NJ Transit scraps plan for gas-fired backup plant

30 January 2024


New Jersey’s public transit agency announced on 26 January that it is scrapping plans for a backup power plant that would have been fuelled by natural gas, in response to the activities of environmental justice advocates who have targeted it and several other power plants in largely minority areas.

NJ Transit said it will be redirecting $503 million in federal funding that would have been used to build the backup system, called the TransitGrid Microgrid Central Facility, MCF, to other resiliency projects scattered around northern and central New Jersey.

The project had become a significant social justice issue. The backup plant was to have been built in Kearny, a low-income community near Newark, the state’s largest city and home to another intensively fought plan for a similar backup power project for a sewage treatment plant.

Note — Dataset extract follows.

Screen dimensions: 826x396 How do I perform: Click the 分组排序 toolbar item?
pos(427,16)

“A … review of industry proposals for the MCF revealed that the project was not financially feasible,” NJ Transit said in a company statement. “Further, since this project was originally designed, multiple improvements to the affected power grid have been enacted that have functionally made the MCF as envisioned at that time much less necessary than other critical resiliency projects.”

The agency said a utility, PSE&G, has made significant investments in power grid resiliency throughout the region that has greatly increased power reliability.

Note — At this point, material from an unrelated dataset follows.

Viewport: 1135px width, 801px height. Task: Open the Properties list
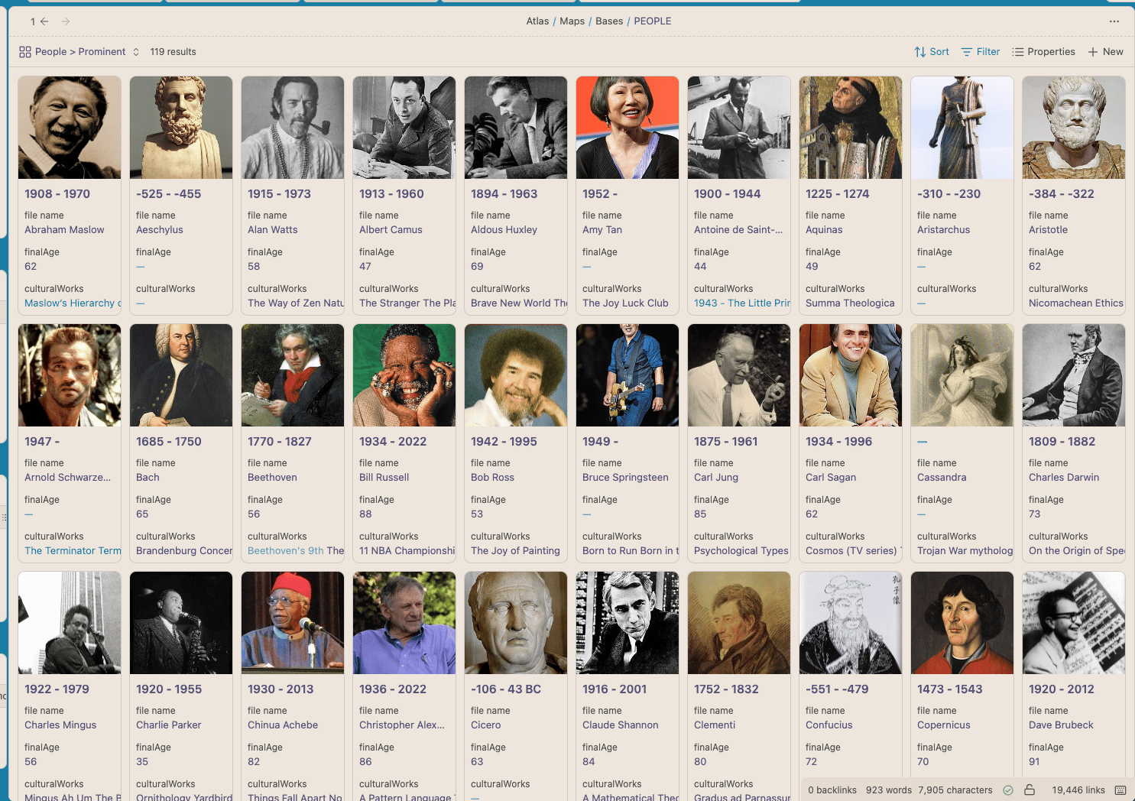pyautogui.click(x=1043, y=52)
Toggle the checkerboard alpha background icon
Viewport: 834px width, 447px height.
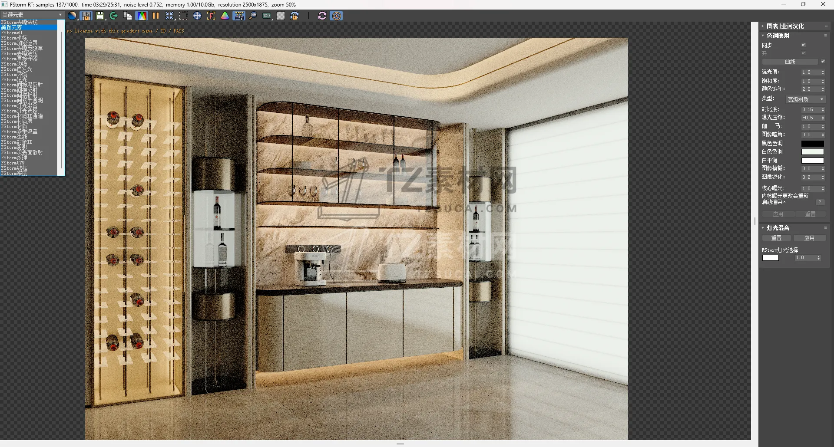tap(281, 16)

The move was hailed by opponents who said it would have added yet another polluting project to communities that are already overburdened with them — despite a state law signed in 2020 by Democratic Gov. Phil Murphy that is supposed to prevent that from happening.

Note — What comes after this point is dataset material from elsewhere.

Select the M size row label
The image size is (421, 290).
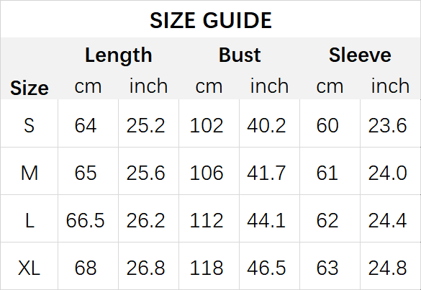30,173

“This is a victory for the grassroots activists who never stopped pushing the Murphy administration to reject a scheme to place a new fossil fuel project near communities that have suffered from decades of industrial pollution,” said Matt Smith, New Jersey director of the environmental group Food & Water Watch.

NJ Transit said the money will instead be spent on the replacement of a bridge over the Raritan River, as well as upgrades to the Hoboken Rail Terminal and the expansion of a rail storage yard in New Brunswick, where 120 rail cars could be stored in an area considered to be out of danger of flooding.

Cancellation of the Kearny project immediately led to renewed calls by the same advocates for a similar plan to be cancelled at the Passaic Valley Sewerage Commission in Newark. That plan is still pending.